You (and others who think like you in the audience) would be fine with:
rdaa:addresseeOf a rdf:Property
    owl:sameAs rdaa:P50209

but not:
rdaa:P50209 a rdf:Property
    owl:sameAs rdaa:addresseeOf

Which both say precisely the same thing about the same resource. And that
dozens or hundreds of lexical identifiers for the same thing, just to make
life easier for developers is a bad thing. And that best practice would be
to coin a single, readable-in-English URI.

I'm afraid that I won't ever agree with that perspective, when producing
data for global distribution and consumption.

I'm personally not entirely happy with hundreds of sameAs lexical URIs. An
alternative would be a lookup service that given a label returned the
canonical URI. But I think that's more of an inconvenience to the developer
than the simple ability to use a memorable URI, based on a label in their
language, and have it resolve (permanently) to a canonical, opaque URI when
accessed by a machine: "Use 'em all, and let the machines figure it out."
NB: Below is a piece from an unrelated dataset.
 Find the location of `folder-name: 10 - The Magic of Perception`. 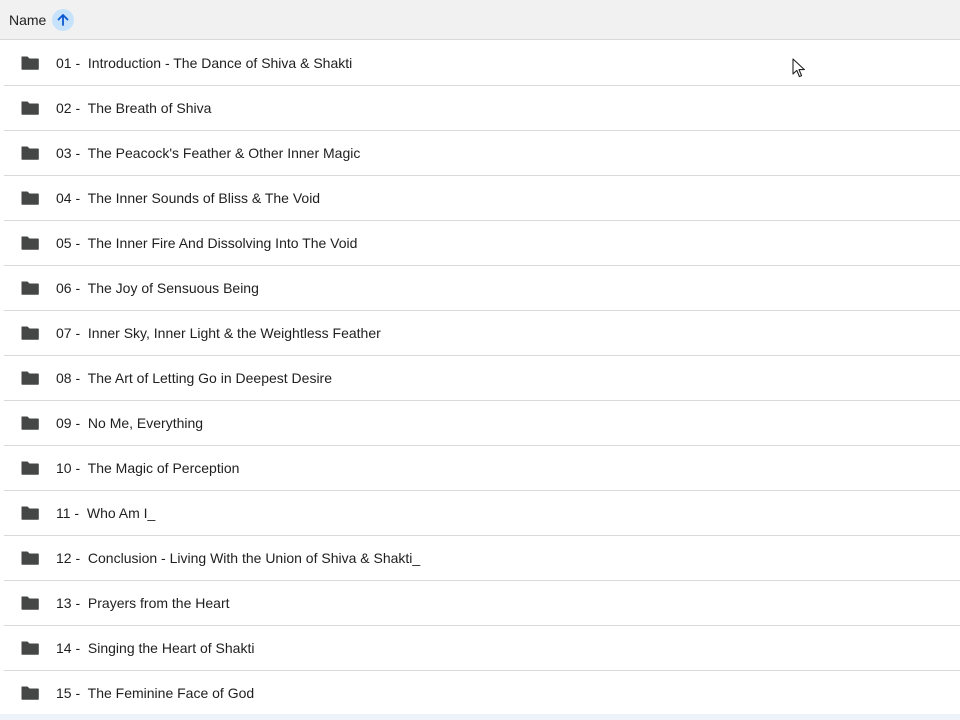

folder-name: 10 - The Magic of Perception is located at coordinates (148, 468).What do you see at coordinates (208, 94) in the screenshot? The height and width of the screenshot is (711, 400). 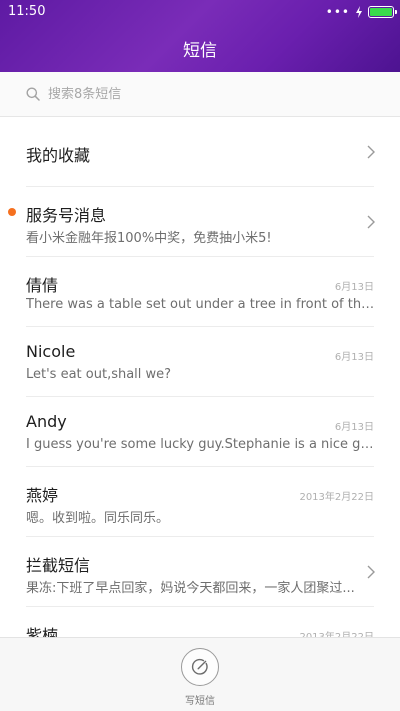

> All in my opinion, and all debatable. I hope that your choice goes well for
> you,


I'd like to repeat: just because I agree with that choice, and I'm
defending it here, it wasn't my choice. Not at all. And the concerns you
express were well-aired and very carefully considered before the choice was
made.


> but would like other people to think about it carefully before
> following suit.
>

Me too! :-)

Jon
...who now has to go deal with the consequences of an ill-considered
decision to deploy an unfamiliar nginx server, on a tight deadline, instead
of my happy buddy Apache